Marches climat

[…] il y a une grande naïveté dans certains mots d’ordre des marches climat, qui viennent demander au gouvernement, d’agir pour baisser les émissions de gaz à effet de serre. Ça veut dire qu’ils croient encore, ou qu’ils font semblant d’être convaincus, que les gouvernements sont en mesure de changer de trajectoire pour empêcher l’effondrement écologique et la poursuite du dérèglement climatique… alors que par définition ils protègent les multinationales et les pollueurs !

Le gouvernement se marre ! Si Brune Poirson va se montrer dans des marches pour le climat, c’est bien que ce mouvement ne les inquiète absolument pas et qu’il ne va pas changer grand-chose à notre monde.
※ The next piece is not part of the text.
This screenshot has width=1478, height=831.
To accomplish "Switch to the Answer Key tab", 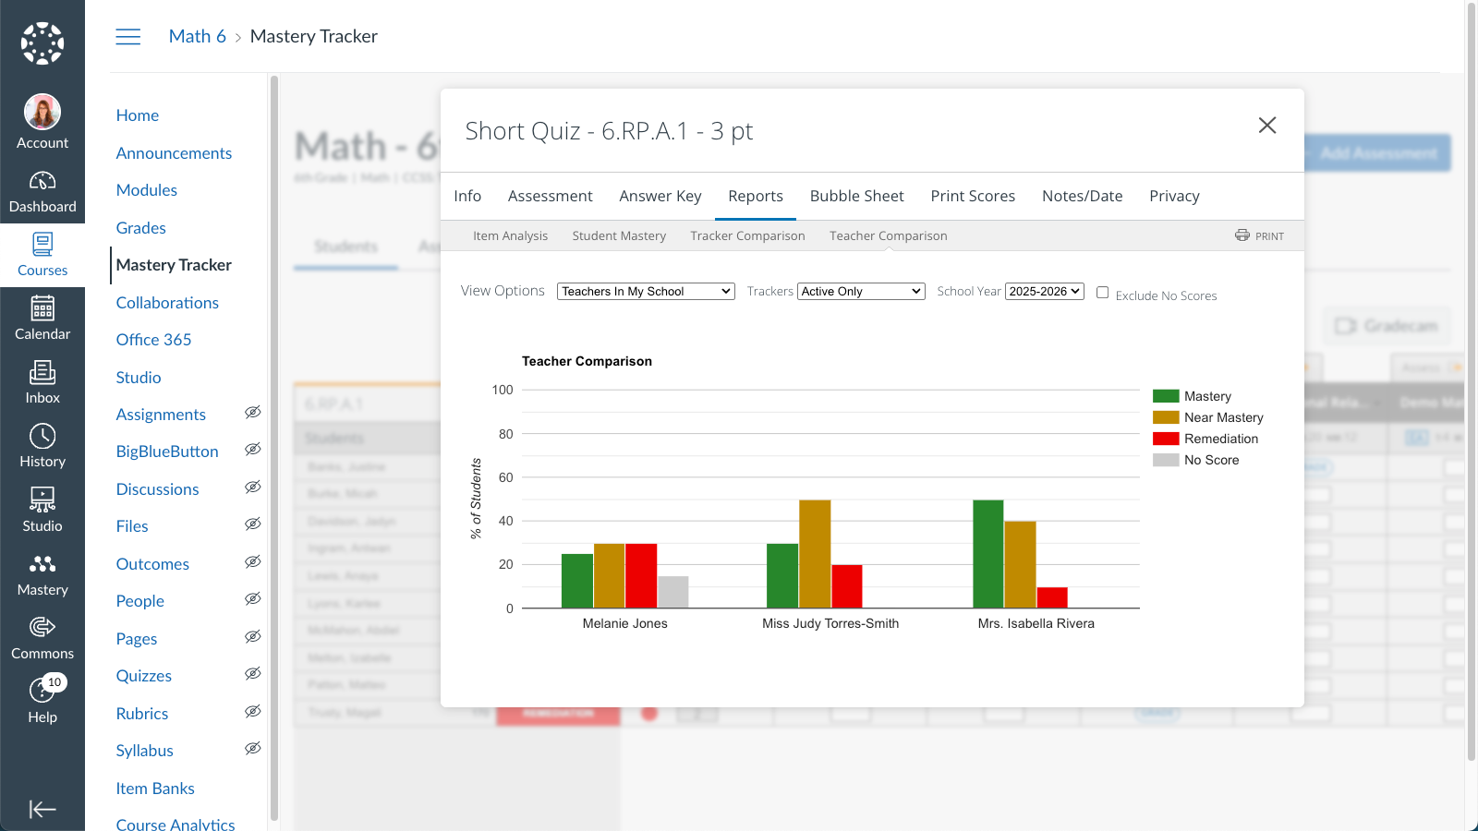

Au contraire, clans les formes de manifestation très bon enfant comme dans les slogans, on est dans le « il ne faut pas déranger » : « Le conflit c’est mal, la politique c’est pas beau, la critique c`est pas constructif. On est là pour marcher, pour faire la fête, pour s’amuser tous ensemble et montrer qu’on est nombreux. » Ce genre de happening ne mène nulle part. Même si on était 500 000 personnes dans les marches climat à demander « s’il vous plaît mesdames et messieurs du gouvernement, faites quelque chose », qui peut imaginer obtenir quoi que ce soit ? C’est quand même assez indigent.

La volonté de ne pas politiser l’écologie, de ne surtout pas être dans le conflit, on la retrouve chez Greta Thunberg, qui incarne ce « mouvement climat ». Elle n’arrête pas de répéter qu’elle ne fait pas de politique, qu’il faut qu’on écoute les experts. La science doit décider à notre place, puisque nous ne sommes pas capables de prendre les bonnes décisions, de réfléchir, d’être assez grands pour développer un esprit critique. Il y a un discours proche chez Aurélien Barrau d’ailleurs : les scientifiques sauront tout résoudre, les gens sont trop bêtes pour se prendre en main. Tout l’inverse de la position anarchiste !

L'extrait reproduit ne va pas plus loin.